Opening a branch or a subsidiary in Brazil is complicated and very costly. The first step is for a new business to receive authorization from the Brazilian Ministry of Development, Industry and Foreign Trade. Once you receive authorization, there are other requirements surrounding your company’s name, taxpayer ID number and the Brazilian Board of Trade. All these steps require a substantial amount of time and money, which may damage relationships with prospective employees.

The Grey Line of Employee Relationships in South America

According to the Society for Human Resource Management, nearly every nation in South America believes that an employment relationship exists when a person performs a service in exchange for money. This becomes an issue for employers if a conflict exists with a non-permanent employee, such as a person working part-time or as an independent contractor, because labor courts will ignore the contract language and classify the person as a permanent employee.

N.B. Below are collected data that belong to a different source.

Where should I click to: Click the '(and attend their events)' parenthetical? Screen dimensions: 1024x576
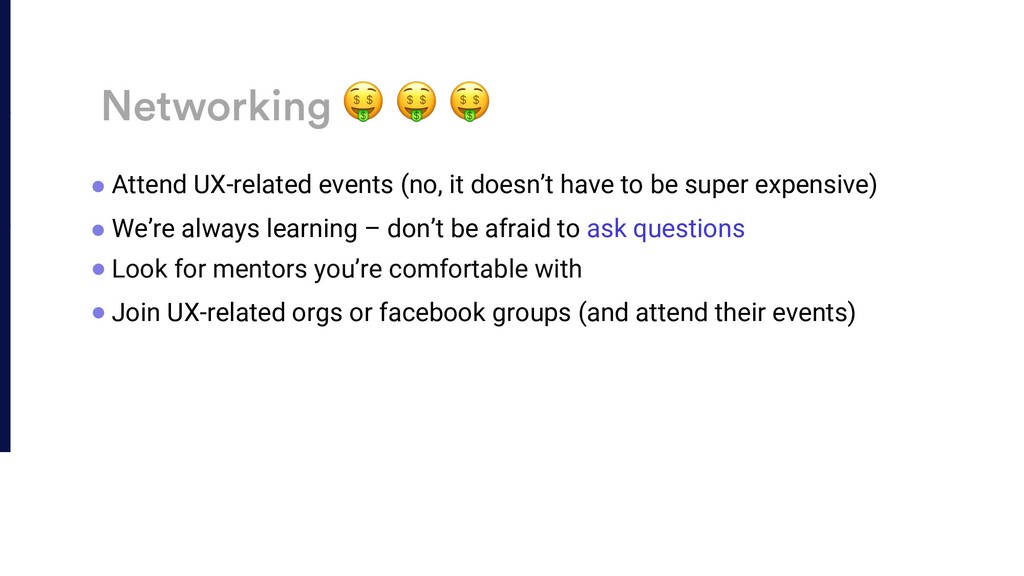pos(717,312)
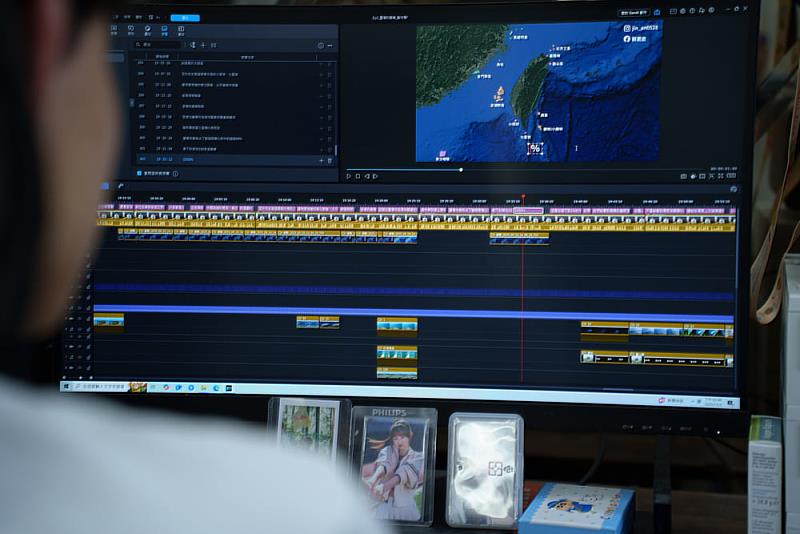Step to the previous frame in preview

tap(366, 176)
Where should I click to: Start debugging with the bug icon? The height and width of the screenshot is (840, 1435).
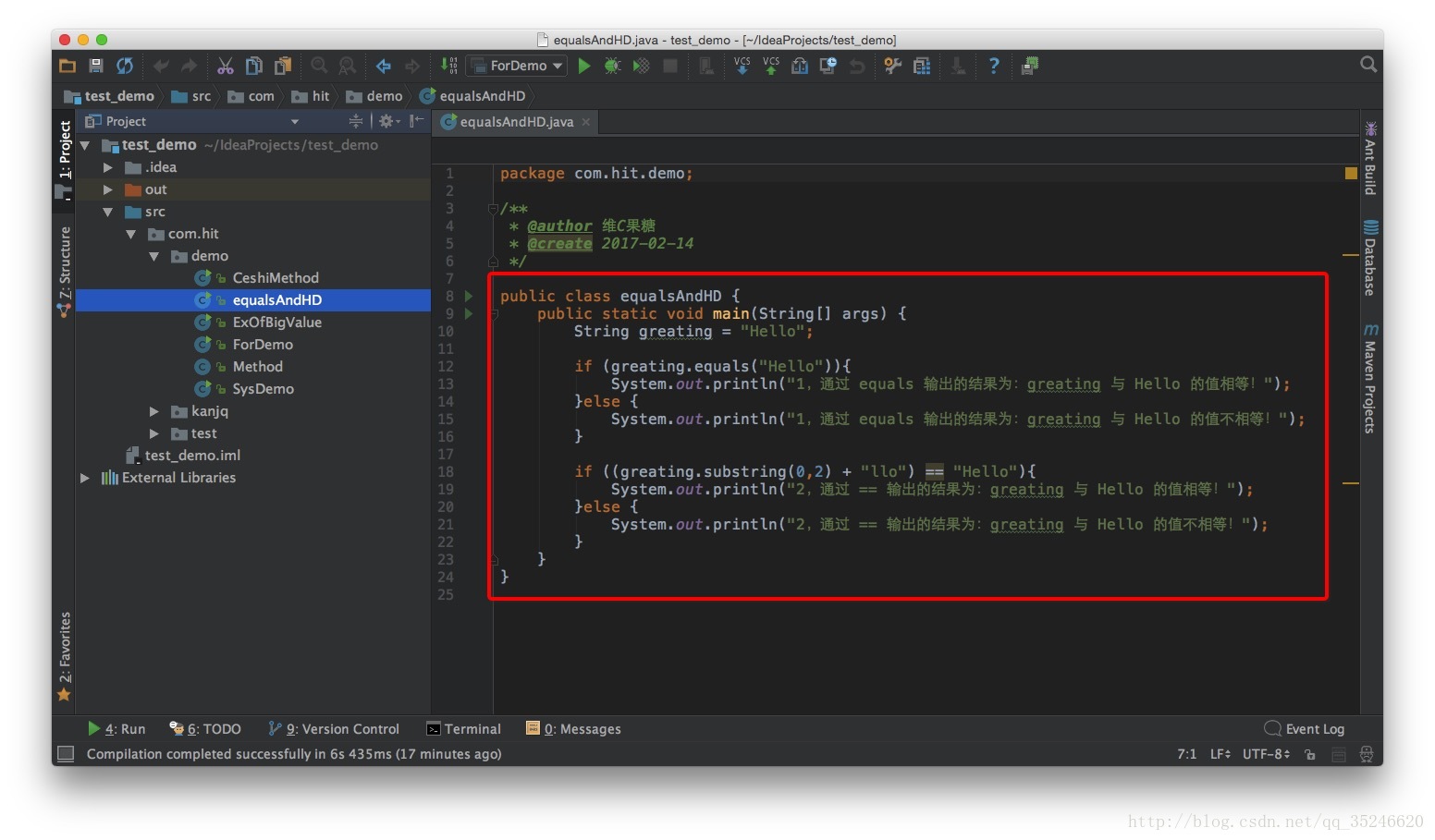[x=612, y=66]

SHRM states that “labor courts in Argentina, Brazil, Colombia, and Venezuela generally treat the hiring of an independent contractor as the hiring of an employee.” This impacts employers because permanent employees receive benefits including social security, pensions, health care and termination security.

Why is an employee’s status important?

It’s a common misconception that companies can hire independent contractor overseas without an established entity. As mentioned above, that’s not the case. In South America, if conflicts arise independence contractors are considered permanent employees. Even if there isn’t a conflict, you still cannot hire employees in South America without a subsidiary or branch.

Also, in-country employees receive special benefits like social security. If you’re not paying into these funds, there are consequences including fines, required payment for past-due liabilities dating to the employee’s first day and an overall employment audit. In a previous post, we laid out the full explanation of why you cannot hire overseas/internationally without an established entity or using something like the next option.

Foreign Subsidiary as a Service Makes Hiring in South America a Breeze

Velocity Global’s Foreign Subsidiary as a Service removes the burdens and compliance traps associated with expanding your business into South America. This works by combining services that allow you to employ locally without establishing an entity in your target market. You stay compliant and can hire in a fraction of time compared to what it takes to establish a subsidiary. FSaaS is also substantially less expensive.

Hiring international employees is difficult. You need to understand the country’s tax laws, payroll withholdings and customs. If you make an error, consequences could be detrimental to your business. It becomes even more difficult when operating in several countries because each one has different labor laws. For example, Brazil has strict holiday pay requirements for employees, which include the 13th-month salary.